Дэви вышел из паба не торопясь, но вскоре перешел на бег. Последние десять лет он жил, сознавая, что виновен в смерти Патрика Финнегана, и эта мысль съедала его заживо. Он не сможет больше жить, понимая, что помог Бертону совершить еще одно убийство. У него пока есть крохотный шанс остановить то, чему он дал толчок. И он им воспользуется.
Кеб замедлил ход на углу Саутгемптон и Тависток-стрит. Дэви сунул кебмену деньги и выскочил, не дожидаясь полной остановки.
Обратный адрес на конверте гласил: «Дж. Бристоу, 4, Тависток-стрит, Ковент-Гарден». Но Бристоу не посылал ей записку. Дэви обязан был сказать ему, кто это сделал. Может быть, Бристоу что-нибудь придумает.

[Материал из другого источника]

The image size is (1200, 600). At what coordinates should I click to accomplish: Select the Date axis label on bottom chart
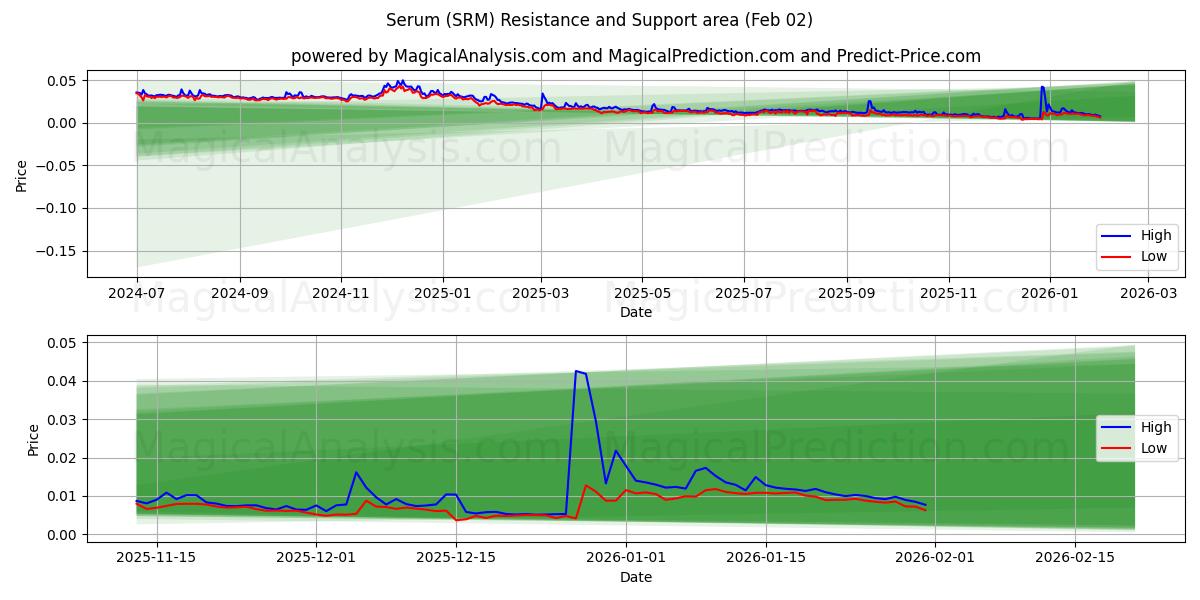[635, 576]
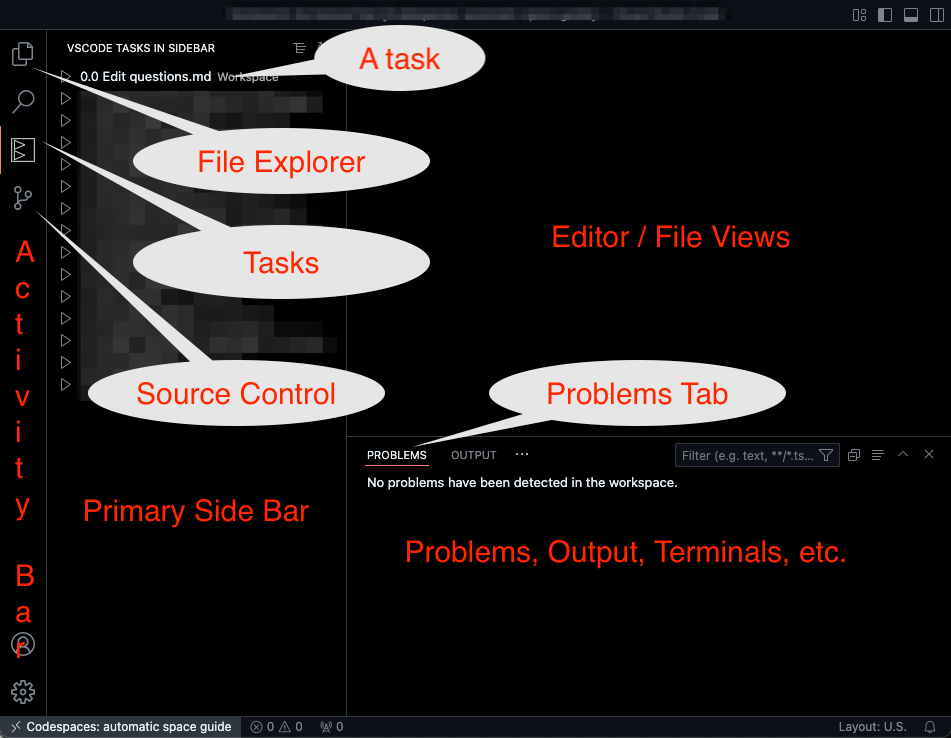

О’Нил пробежал несколько ярдов, отделявших его от номера четыре. На медной табличке значилось «ОПТОВАЯ ФИРМА „БРИСТОУ С КОВЕНТ-ГАРДЕНА“. ВЛАДЕЛЬЦЫ — БРАТЬЯ ДЖОЗЕФ И ДЖЕЙМС БРИСТОУ». Он повернул ручку, но дверь была заперта. Он постучал.
— Мистер Бристоу! — крикнул Дэви. — Мистер Бристоу! Кто-нибудь! — Но ответа не последовало. По субботам после обеда большинство учреждений закрывалось, но, может быть, на месте остался привратник или какой-нибудь клерк, который сказал бы ему, где находится этот Дж. Бристоу. — Мистер Бристоу! — снова крикнул он.
— Мистер О’Нил… — негромко сказали сзади.
Дэви резко обернулся, ожидая увидеть за спиной Уильяма Бертона, который стоит и смотрит на него страшными черными глазами. Но это был не Бертон, а какой-то молодой парень в кепке и куртке. На подбородке у парня был шрам, а сложением он напоминал быка. Рядом с ним стоял еще один парень.